Michaelmas 2014 round
Virtual versions of musical instruments in the University’s collections will allow members of the public to play the instruments on their mobile phones by tapping, swiping, shaking, or blowing into the microphone. While the app will be available to users everywhere, locative technology will present users in the museums and the Bate collection with virtual versions of instruments near them.
Where possible the instruments themselves will be sampled to create playable notes. Where it is not possible to sample the instruments or isolate playable notes from previous recordings, users will be offered historical recordings and a playable version of a similar instrument. The instruments in the Bate Collection are accessible for sampling and in addition to being globally iconic instruments in their own right, can provide compelling alternatives to instruments in other collections. This has the additional benefit of linking the collections together: A visitor to the Ashmolean might be presented with an image of the Stradivarius “Messiah” violin, hear a recording of it being played, and then be offered a playable version of the Henry Jay violin from the Bate Collection – with an appropriate explanation of the substitution, and of course an encouragement to visit the Bate! In the Pitt Rivers, the recently digitised ethnographic sound collection will provide historical recordings.

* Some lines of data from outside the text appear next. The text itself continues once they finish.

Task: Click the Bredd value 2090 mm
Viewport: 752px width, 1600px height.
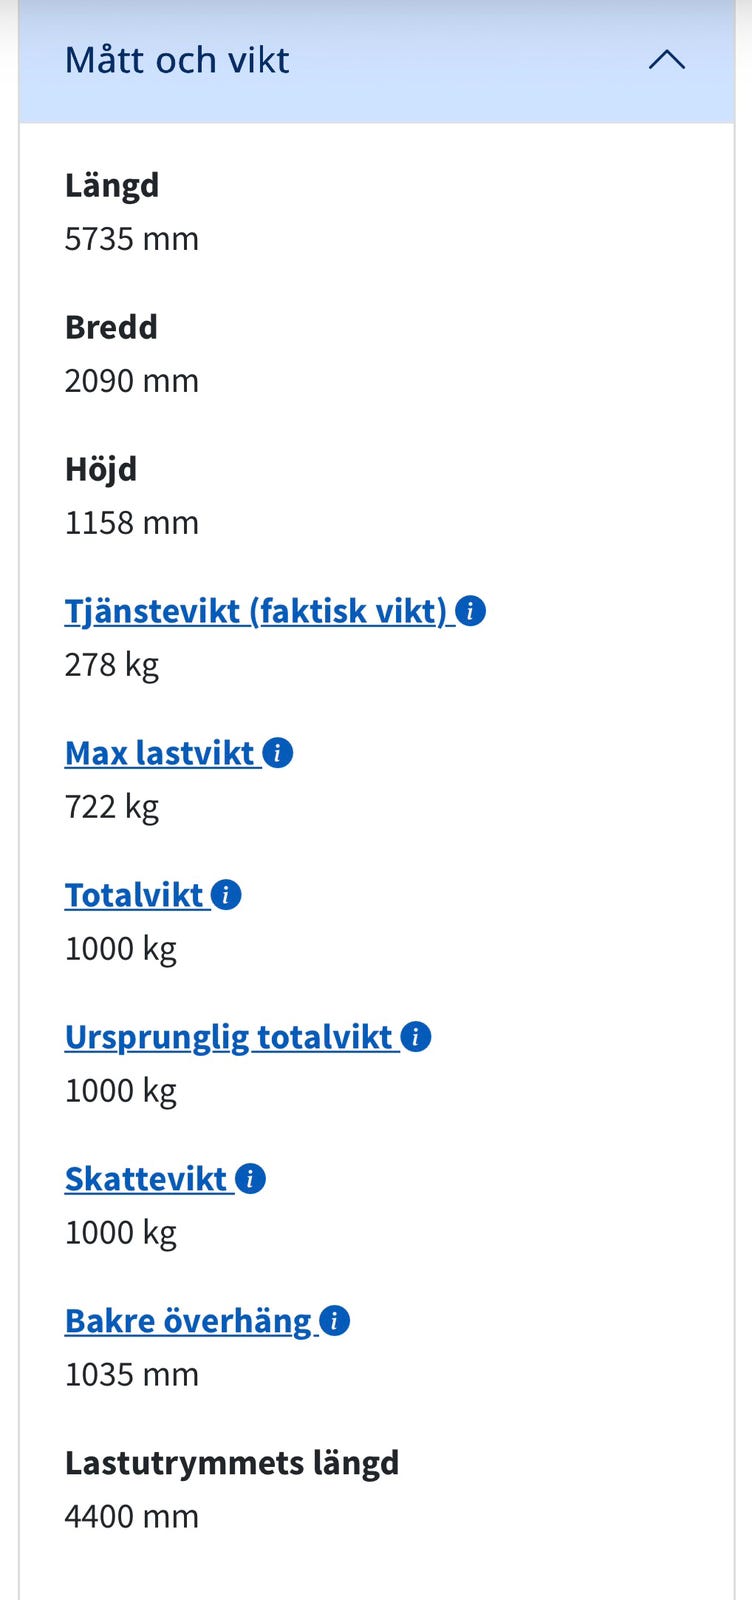Action: coord(132,381)
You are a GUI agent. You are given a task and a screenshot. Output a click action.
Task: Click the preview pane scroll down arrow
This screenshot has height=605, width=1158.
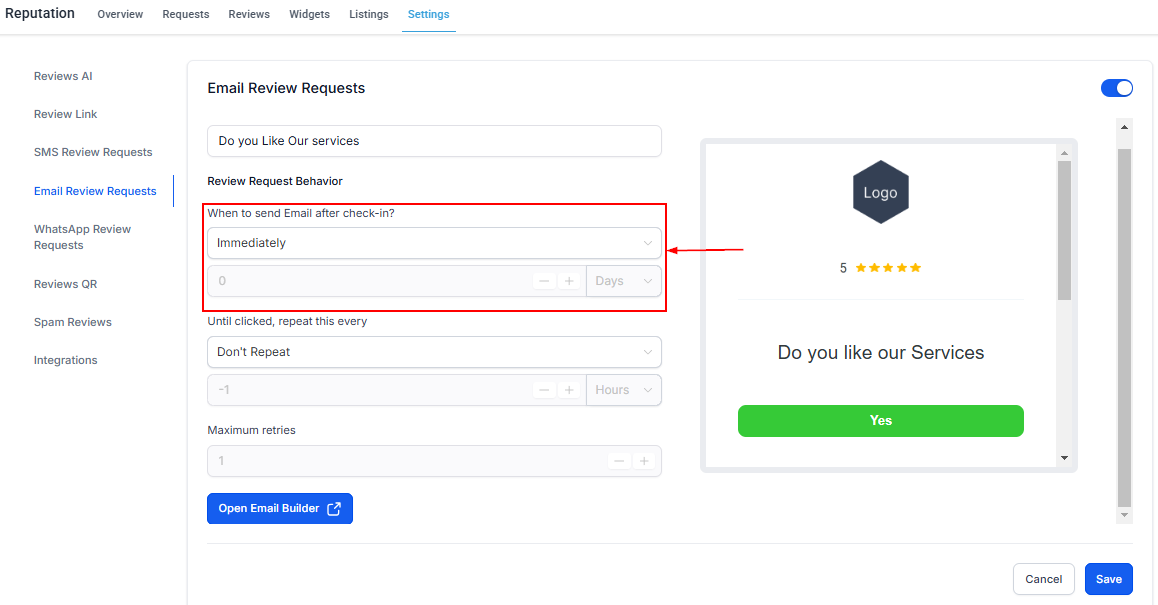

In addition to linking collections, the app will be able to plug into other music making apps in order to allow musicians to utilise the instruments in compositions. SoundCloud and YouTube channels will be set up to feature these compositions.
We propose an initial set of 20-30 instruments, which could be expanded in the future with additional funding. Crowd-sourcing offers a potential future mechanism for expanding the collection with users submitting samples of their own instruments.